- Aufgabe
Gib alle folgenden Einträge Zeile für Zeile unverändert wieder.

- Vorliegende Einträge
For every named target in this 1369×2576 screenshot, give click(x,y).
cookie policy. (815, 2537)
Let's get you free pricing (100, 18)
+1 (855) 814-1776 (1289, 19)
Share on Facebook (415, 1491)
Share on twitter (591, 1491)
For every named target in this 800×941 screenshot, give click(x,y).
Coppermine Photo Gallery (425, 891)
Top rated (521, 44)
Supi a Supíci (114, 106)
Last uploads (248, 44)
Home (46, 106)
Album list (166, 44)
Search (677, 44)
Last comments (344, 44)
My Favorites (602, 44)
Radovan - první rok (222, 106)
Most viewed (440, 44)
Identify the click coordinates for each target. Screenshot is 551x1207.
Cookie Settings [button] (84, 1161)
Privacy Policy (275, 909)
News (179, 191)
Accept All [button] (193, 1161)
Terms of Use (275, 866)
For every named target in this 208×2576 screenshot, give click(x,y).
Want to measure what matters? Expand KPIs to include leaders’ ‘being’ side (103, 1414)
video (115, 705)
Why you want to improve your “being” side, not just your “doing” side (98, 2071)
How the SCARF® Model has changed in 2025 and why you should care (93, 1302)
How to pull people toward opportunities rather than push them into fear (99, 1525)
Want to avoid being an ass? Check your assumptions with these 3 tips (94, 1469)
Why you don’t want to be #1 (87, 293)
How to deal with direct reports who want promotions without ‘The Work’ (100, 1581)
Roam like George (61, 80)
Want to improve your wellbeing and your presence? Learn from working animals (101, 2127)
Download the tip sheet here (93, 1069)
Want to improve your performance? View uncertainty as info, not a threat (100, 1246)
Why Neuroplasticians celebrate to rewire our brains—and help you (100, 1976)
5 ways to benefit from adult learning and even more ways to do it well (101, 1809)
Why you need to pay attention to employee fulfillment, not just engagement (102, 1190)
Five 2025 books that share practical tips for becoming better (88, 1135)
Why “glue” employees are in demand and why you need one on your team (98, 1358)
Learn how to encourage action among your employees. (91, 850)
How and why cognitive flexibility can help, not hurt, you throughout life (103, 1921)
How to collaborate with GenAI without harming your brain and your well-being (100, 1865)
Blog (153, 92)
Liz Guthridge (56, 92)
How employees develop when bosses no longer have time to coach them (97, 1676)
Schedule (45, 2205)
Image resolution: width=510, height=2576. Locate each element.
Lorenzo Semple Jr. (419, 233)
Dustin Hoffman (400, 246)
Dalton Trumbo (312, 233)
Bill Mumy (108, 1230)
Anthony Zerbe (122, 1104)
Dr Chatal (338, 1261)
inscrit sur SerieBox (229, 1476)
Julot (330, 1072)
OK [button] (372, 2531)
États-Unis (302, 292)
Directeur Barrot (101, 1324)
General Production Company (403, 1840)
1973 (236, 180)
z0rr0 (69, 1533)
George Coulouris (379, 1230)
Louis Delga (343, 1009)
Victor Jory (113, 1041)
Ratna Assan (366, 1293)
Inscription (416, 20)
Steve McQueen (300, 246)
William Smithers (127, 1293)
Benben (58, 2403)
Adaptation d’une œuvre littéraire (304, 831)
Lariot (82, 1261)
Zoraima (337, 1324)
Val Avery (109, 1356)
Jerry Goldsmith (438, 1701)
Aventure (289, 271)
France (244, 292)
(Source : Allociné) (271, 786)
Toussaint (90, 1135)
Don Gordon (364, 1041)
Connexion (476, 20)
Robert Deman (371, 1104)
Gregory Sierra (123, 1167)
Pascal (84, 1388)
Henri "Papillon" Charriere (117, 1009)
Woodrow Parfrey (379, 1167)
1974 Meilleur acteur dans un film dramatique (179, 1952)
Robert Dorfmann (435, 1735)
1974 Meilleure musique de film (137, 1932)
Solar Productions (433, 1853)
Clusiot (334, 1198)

- Lösung
For every named target in this 1369×2576 screenshot, give click(x,y).
cookie policy. (815, 2537)
Let's get you free pricing (100, 18)
+1 (855) 814-1776 (1289, 19)
Share on Facebook (415, 1491)
Share on twitter (591, 1491)
For every named target in this 800×941 screenshot, give click(x,y).
Coppermine Photo Gallery (425, 891)
Top rated (521, 44)
Supi a Supíci (114, 106)
Last uploads (248, 44)
Home (46, 106)
Album list (166, 44)
Search (677, 44)
Last comments (344, 44)
My Favorites (602, 44)
Radovan - první rok (222, 106)
Most viewed (440, 44)
Identify the click coordinates for each target. Screenshot is 551x1207.
Cookie Settings [button] (84, 1161)
Privacy Policy (275, 909)
News (179, 191)
Accept All [button] (193, 1161)
Terms of Use (275, 866)
For every named target in this 208×2576 screenshot, give click(x,y).
Want to measure what matters? Expand KPIs to include leaders’ ‘being’ side (103, 1414)
video (115, 705)
Why you want to improve your “being” side, not just your “doing” side (98, 2071)
How the SCARF® Model has changed in 2025 and why you should care (93, 1302)
How to pull people toward opportunities rather than push them into fear (99, 1525)
Want to avoid being an ass? Check your assumptions with these 3 tips (94, 1469)
Why you don’t want to be #1 (87, 293)
How to deal with direct reports who want promotions without ‘The Work’ (100, 1581)
Roam like George (61, 80)
Want to improve your wellbeing and your presence? Learn from working animals (101, 2127)
Download the tip sheet here (93, 1069)
Want to improve your performance? View uncertainty as info, not a threat (100, 1246)
Why Neuroplasticians celebrate to rewire our brains—and help you (100, 1976)
5 ways to benefit from adult learning and even more ways to do it well (101, 1809)
Why you need to pay attention to employee fulfillment, not just engagement (102, 1190)
Five 2025 books that share practical tips for becoming better (88, 1135)
Why “glue” employees are in demand and why you need one on your team (98, 1358)
Learn how to encourage action among your employees. (91, 850)
How and why cognitive flexibility can help, not hurt, you throughout life (103, 1921)
How to collaborate with GenAI without harming your brain and your well-being (100, 1865)
Blog (153, 92)
Liz Guthridge (56, 92)
How employees develop when bosses no longer have time to coach them (97, 1676)
Schedule (45, 2205)
Image resolution: width=510, height=2576. Locate each element.
Lorenzo Semple Jr. (419, 233)
Dustin Hoffman (400, 246)
Dalton Trumbo (312, 233)
Bill Mumy (108, 1230)
Anthony Zerbe (122, 1104)
Dr Chatal (338, 1261)
inscrit sur SerieBox (229, 1476)
Julot (330, 1072)
OK [button] (372, 2531)
États-Unis (302, 292)
Directeur Barrot (101, 1324)
General Production Company (403, 1840)
1973 (236, 180)
z0rr0 (69, 1533)
George Coulouris (379, 1230)
Louis Delga (343, 1009)
Victor Jory (113, 1041)
Ratna Assan (366, 1293)
Inscription (416, 20)
Steve McQueen (300, 246)
William Smithers (127, 1293)
Benben (58, 2403)
Adaptation d’une œuvre littéraire (304, 831)
Lariot (82, 1261)
Zoraima (337, 1324)
Val Avery (109, 1356)
Jerry Goldsmith (438, 1701)
Aventure (289, 271)
France (244, 292)
(Source : Allociné) (271, 786)
Toussaint (90, 1135)
Don Gordon (364, 1041)
Connexion (476, 20)
Robert Deman (371, 1104)
Gregory Sierra (123, 1167)
Pascal (84, 1388)
Henri "Papillon" Charriere (117, 1009)
Woodrow Parfrey (379, 1167)
1974 Meilleur acteur dans un film dramatique (179, 1952)
Robert Dorfmann (435, 1735)
1974 Meilleure musique de film (137, 1932)
Solar Productions (433, 1853)
Clusiot (334, 1198)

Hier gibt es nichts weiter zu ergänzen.